Die „Achtsamkeit“ hat ein komplizierteres Bedeutungsfeld als die Unachtsamkeit. Und das liegt in erster Linie daran, dass damit im Deutschen ein zentraler Begriff des Buddhismus bezeichnet wird. Aber schauen wir zunächst wieder auf den Wortschatz Uni Leipzig:
Der Umgang mit Naturkosmetik erfordert mehr Achtsamkeit als der Gebrauch konventioneller Kosmetik. (Quelle: www.ksta.de, 2011-01-09)
Geschossen hat das Foto Erich Tomschi, der neben Achtsamkeit und Geschick auch viel Geduld aufbrachte, um den Rothirsch mit seiner Schar äsender Hirschkühe im richtigen Moment mit der Linse einzufangen. (Quelle: www.gea.de, 2011-01-03)
Am schlimmsten: diese teuren ungarischen handgemachten Schuhe, aber dann zu wenig Achtsamkeit bei der Strumpfwahl. (Quelle: www.freitag.de, 2011-01-02)
Teilweise wird der Begriff hier wohl gleichbedeutend mit Aufmerksamkeit verwendet, aber oft kommt etwas hinzu, das man vielleicht mit Wertschätzung bezeichnen kann.

„Achtsamkeit“ ist oder war ein ganz traditionelles, eher schon altbackenes deutsches Wort. Grimms Wörterbuch von 1854 zitiert u.a. Andreas Gryphius 1650: „schau der geist. hier dient ein achtsam Ohr.“ und Immanuel Kant: „die erzwungenen achtsamkeiten in der feinen erziehung.“ Achtsamkeit ist aber, im Zuge des westlichen Interesses am Buddhismus, zu einem Schlüsselwort geworden, aufgeladen und gehypet. Amazon bietet aktuell 1916 Bücher zu diesem Thema an, davon erscheinen in diesem Jahr 255. In der Augsburger Universitätsbibliothek ist das früheste Buch, bei dem der Begriff im Titel auftaucht, „Geistestraining durch Achtsamkeit“ von Nyanaponika, gedruckt 1970.

Nyanaponika hat den Begriff als deutsche Übersetzung für das entsprechende buddhistische Konzept eingeführt. Er wurde unter dem Namen Siegmund Feniger 1901 in Hanau geboren, jüdisch erzogen, emigrierte 1935 und lebte 57 Jahre als buddhistischer Mönch v.a. in Sri Lanka. Er hat wichtige Werke aus dem traditionellen Pali-Kanon, der im 1. Jh. v.u.Z. aufgezeichnet wurde, ins Deutsche übersetzt. „Achtsamkeit“ ist seine Übersetzung für den Pali-Begriff SATIPAȚȚHĀNA.

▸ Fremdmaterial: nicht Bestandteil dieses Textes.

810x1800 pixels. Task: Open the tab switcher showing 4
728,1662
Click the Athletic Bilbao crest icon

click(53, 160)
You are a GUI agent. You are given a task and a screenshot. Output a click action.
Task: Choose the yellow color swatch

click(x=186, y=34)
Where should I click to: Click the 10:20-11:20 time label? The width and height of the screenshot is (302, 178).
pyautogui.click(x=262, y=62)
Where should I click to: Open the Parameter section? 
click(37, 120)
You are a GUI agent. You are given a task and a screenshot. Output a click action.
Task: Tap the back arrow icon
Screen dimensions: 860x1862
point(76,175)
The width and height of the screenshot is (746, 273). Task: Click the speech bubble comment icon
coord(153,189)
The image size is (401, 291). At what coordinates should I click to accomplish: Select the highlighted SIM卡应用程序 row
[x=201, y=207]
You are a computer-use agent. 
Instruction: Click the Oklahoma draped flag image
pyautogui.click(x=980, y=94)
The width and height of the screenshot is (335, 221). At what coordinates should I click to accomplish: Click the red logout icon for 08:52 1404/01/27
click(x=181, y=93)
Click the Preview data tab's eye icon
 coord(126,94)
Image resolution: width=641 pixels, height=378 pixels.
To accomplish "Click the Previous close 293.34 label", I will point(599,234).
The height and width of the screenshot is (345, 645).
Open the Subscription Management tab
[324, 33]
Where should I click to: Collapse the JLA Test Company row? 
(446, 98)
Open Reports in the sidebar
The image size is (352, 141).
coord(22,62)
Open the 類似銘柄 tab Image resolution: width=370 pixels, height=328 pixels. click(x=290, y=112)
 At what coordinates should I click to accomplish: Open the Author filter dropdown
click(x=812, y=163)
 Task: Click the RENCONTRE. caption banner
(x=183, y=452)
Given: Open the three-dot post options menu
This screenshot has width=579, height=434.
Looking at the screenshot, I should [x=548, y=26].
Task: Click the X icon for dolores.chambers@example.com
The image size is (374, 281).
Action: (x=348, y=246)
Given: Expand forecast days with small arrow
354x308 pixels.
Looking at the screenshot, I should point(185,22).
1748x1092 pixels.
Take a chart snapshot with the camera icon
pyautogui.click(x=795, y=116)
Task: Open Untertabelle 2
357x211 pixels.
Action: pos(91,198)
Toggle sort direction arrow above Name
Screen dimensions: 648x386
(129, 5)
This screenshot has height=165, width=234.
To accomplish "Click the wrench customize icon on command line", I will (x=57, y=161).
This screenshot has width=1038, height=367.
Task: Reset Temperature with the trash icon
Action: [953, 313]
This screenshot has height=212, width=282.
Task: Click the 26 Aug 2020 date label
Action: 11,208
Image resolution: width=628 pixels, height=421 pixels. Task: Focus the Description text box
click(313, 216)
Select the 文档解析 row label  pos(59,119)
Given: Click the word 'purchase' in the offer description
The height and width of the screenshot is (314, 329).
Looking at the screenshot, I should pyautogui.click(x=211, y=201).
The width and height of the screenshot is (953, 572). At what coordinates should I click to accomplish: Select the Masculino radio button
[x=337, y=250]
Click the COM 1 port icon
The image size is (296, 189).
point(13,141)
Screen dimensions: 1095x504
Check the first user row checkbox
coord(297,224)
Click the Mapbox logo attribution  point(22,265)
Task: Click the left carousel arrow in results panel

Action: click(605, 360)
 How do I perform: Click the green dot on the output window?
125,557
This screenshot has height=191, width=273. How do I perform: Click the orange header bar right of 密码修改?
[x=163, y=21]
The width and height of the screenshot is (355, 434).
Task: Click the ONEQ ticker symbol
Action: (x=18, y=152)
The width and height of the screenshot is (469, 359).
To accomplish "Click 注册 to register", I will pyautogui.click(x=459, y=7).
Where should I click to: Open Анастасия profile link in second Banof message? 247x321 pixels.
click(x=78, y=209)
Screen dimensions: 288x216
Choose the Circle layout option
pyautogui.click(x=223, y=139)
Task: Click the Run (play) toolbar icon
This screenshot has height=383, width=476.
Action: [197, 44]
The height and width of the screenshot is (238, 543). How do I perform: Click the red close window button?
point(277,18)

Seitdem bezeichnet „Achtsamkeit“ sowohl ein zentrales Konzept der Meditation auf dem Weg zur Erleuchtung, wie auch die empfehlenswerte Umgangsform des Alltags, wie sie z.B. in §1 Abs. 1 der Straßenverkehrsordnung umschrieben wird: „Die Teilnahme am Straßenverkehr erfordert ständige Vorsicht und gegenseitige Rücksicht.“

Es gibt also zwei unterschiedliche Konzepte, die beide mit „achtsam“ ausgedrückt werden. Als der damalige Bundespräsident Horst Köhler in seiner Weihnachtsansprache 2009 angesichts des Amoklaufs von Winnenden und des Münchner S-Bahn-Mords eine „Kultur der Achtsamkeit“ anmahnte, wurde das teilweise als Signal für den Siegeszug des Buddhis¬mus interpretiert. Das aber hat der ehemalige Chef des Internationalen Währungsfonds Horst Köhler wirklich nicht verdient.
Mit der Achtsamkeit mag es jede/r halten wie sie oder er möchte. Mir persönlich reicht oft die Zweisamkeit.